** What needs to be done **
If a line in the data contains "entry", copy it out.

[Data excerpts]
####################

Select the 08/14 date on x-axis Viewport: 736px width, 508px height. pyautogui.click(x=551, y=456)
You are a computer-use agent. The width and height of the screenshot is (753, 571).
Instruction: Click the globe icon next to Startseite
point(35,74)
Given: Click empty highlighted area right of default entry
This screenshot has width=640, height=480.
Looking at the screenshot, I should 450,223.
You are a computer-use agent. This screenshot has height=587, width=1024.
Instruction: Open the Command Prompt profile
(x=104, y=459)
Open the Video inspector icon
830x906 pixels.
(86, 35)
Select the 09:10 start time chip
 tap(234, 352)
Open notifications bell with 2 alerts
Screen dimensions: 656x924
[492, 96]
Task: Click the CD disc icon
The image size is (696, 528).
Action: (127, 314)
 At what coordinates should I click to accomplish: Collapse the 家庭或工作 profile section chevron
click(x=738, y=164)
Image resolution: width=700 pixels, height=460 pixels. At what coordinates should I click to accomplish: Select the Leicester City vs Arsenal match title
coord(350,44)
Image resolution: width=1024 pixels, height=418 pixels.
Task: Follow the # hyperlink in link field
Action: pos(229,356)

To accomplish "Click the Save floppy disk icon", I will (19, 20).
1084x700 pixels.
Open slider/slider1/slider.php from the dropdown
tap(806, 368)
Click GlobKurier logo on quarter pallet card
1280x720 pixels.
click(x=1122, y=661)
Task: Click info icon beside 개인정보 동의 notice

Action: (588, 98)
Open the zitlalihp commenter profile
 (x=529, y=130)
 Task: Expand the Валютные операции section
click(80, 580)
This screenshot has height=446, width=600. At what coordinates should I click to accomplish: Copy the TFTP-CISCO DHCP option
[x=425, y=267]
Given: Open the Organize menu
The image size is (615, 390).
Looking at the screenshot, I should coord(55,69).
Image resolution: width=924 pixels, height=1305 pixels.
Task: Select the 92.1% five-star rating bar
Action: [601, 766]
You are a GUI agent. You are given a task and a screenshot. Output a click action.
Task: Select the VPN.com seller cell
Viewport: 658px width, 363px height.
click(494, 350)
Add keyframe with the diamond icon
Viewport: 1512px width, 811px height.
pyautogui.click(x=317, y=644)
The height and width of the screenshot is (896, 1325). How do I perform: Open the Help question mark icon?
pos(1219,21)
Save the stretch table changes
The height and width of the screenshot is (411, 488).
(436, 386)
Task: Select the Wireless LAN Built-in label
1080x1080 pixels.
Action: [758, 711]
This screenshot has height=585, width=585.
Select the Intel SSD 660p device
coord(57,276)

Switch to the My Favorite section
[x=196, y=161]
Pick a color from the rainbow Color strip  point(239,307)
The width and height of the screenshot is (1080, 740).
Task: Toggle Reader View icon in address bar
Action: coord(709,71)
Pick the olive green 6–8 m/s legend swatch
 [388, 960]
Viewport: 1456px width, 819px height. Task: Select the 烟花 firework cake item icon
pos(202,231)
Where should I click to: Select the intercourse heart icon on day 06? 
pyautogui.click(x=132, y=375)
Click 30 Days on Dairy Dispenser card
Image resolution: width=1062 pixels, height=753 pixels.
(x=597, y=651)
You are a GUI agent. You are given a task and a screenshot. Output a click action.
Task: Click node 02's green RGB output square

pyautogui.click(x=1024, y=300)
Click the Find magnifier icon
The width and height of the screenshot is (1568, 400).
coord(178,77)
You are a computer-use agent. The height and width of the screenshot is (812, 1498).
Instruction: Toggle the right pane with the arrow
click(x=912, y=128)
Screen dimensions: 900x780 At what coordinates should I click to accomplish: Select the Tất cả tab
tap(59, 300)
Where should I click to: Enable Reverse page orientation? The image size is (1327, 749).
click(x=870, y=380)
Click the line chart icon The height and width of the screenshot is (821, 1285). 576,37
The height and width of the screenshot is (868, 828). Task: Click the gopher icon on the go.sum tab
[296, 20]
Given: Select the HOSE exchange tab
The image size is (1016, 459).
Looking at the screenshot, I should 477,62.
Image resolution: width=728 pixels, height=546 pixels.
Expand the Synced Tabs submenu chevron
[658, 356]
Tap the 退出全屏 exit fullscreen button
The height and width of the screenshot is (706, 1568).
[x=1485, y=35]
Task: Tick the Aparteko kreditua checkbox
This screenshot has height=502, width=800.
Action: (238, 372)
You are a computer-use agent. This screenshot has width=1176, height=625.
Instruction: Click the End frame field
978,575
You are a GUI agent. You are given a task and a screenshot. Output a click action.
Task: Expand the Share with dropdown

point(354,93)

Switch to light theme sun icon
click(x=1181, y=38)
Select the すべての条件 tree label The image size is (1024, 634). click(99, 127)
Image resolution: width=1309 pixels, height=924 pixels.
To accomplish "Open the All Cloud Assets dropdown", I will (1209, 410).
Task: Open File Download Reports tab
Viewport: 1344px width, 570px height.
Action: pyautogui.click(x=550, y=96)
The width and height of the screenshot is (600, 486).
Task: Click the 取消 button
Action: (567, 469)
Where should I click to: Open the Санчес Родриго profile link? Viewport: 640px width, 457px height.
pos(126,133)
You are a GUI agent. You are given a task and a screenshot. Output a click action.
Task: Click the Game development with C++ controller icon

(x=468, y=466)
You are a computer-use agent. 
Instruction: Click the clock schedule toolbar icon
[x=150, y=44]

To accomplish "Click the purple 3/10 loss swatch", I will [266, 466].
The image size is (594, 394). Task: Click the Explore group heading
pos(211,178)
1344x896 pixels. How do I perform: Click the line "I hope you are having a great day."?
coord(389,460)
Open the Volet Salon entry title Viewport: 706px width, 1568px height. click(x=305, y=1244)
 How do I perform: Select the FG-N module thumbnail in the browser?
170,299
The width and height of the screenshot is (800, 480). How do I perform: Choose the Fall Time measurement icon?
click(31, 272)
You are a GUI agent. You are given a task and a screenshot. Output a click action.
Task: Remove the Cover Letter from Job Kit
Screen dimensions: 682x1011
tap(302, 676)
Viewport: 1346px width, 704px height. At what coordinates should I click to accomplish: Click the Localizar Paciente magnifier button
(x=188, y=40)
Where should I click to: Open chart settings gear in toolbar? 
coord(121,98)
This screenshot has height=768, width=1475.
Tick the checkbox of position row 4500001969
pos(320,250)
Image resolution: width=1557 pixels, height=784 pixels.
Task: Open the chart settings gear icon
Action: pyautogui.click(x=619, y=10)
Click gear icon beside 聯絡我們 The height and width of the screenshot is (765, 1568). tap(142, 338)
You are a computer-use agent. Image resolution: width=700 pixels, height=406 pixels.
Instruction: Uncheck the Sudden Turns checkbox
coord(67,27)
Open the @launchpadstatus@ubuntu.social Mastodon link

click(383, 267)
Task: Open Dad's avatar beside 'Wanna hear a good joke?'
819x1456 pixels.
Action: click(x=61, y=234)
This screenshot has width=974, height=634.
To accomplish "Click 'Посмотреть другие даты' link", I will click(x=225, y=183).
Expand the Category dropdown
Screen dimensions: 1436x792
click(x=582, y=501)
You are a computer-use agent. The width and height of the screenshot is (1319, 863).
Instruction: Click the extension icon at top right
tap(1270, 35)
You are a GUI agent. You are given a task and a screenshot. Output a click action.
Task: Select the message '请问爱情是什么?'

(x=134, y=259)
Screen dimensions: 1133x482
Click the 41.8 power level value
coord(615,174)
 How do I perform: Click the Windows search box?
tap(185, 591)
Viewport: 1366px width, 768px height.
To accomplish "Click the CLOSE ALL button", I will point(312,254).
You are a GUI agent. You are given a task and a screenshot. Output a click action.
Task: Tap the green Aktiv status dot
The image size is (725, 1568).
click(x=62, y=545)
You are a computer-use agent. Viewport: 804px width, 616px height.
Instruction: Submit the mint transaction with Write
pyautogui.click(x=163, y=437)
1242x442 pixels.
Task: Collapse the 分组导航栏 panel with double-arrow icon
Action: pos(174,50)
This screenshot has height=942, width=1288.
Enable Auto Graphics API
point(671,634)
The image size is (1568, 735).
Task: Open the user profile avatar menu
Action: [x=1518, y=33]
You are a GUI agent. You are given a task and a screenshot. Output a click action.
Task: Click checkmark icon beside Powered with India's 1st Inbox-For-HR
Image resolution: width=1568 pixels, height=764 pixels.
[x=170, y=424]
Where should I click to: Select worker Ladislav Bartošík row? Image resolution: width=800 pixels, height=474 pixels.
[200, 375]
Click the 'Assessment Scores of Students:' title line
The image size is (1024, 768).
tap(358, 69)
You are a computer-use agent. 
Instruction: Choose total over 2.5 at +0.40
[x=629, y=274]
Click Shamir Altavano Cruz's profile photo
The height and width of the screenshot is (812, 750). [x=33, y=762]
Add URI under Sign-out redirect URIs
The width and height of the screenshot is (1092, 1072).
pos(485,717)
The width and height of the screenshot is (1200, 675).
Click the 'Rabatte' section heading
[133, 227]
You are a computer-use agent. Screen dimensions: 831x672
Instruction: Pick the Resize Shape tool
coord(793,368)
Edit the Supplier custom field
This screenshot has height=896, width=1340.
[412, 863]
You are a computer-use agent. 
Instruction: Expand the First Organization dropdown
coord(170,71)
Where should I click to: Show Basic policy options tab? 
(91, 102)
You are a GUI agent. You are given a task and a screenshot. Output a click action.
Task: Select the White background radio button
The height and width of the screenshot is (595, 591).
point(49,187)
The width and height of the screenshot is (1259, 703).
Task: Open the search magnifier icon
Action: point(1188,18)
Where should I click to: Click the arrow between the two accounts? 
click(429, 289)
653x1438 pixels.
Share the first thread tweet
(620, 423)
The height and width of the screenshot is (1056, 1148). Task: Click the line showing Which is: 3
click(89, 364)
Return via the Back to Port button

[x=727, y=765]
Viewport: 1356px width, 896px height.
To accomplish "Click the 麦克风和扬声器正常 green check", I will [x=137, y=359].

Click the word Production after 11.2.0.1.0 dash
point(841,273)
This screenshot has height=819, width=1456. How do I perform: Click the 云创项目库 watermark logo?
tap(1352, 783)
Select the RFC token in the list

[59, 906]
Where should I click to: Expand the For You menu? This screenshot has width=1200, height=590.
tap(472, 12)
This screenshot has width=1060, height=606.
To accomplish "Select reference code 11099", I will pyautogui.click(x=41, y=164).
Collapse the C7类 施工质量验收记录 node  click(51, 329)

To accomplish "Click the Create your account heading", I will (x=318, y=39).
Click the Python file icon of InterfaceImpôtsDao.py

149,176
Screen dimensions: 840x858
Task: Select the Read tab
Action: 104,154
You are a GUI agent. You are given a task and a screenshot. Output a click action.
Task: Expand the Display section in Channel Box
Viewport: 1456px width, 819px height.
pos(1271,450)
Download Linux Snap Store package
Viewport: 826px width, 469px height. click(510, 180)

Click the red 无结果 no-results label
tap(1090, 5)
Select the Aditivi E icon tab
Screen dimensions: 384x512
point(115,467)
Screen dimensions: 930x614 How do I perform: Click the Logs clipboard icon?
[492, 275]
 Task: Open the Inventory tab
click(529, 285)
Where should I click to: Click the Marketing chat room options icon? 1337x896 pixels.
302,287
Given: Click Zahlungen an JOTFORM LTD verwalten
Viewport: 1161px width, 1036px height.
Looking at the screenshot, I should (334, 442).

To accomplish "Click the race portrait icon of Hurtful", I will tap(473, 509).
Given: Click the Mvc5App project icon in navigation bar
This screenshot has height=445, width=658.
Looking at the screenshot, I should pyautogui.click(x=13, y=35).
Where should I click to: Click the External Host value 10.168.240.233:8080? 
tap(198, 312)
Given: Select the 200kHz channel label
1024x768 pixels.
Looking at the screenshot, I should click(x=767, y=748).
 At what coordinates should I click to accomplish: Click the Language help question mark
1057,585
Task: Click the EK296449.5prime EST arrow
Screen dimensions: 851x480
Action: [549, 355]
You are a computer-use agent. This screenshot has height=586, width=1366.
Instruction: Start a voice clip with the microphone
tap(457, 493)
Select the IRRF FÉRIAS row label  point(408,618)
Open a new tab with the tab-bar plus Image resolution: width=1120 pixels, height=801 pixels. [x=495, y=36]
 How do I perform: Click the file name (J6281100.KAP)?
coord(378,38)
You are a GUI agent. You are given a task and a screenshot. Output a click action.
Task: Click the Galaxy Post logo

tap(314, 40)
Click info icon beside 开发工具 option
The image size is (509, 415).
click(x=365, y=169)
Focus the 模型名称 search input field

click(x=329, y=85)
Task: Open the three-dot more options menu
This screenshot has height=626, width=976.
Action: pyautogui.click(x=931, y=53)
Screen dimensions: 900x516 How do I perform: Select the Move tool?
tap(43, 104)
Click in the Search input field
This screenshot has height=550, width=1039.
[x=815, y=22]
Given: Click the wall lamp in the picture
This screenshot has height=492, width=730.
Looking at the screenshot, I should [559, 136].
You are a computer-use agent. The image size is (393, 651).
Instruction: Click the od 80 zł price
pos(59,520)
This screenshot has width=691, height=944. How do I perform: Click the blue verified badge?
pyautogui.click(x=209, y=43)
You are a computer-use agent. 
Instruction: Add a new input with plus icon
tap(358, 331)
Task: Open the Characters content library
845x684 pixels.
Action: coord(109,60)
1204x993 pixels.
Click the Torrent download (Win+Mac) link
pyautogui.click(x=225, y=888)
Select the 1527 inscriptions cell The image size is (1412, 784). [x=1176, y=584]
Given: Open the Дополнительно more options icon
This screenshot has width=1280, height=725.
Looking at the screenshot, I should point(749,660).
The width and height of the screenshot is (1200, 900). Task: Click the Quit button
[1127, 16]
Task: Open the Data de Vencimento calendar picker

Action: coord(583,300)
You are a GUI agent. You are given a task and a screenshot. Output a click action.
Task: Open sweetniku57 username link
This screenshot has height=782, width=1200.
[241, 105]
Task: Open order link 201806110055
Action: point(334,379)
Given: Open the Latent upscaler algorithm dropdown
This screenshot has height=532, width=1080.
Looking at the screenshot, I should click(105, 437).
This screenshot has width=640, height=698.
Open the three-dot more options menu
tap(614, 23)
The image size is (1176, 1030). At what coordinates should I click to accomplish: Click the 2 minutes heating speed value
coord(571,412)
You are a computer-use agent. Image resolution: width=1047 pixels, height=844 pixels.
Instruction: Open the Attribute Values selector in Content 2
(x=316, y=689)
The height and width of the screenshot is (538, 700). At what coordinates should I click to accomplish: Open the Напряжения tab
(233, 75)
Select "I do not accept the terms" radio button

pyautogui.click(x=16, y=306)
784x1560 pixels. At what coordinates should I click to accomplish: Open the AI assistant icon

####################

** Written solution **
Given: Click empty highlighted area right of default entry
Open the Volet Salon entry title Viewport: 706px width, 1568px height. click(x=305, y=1244)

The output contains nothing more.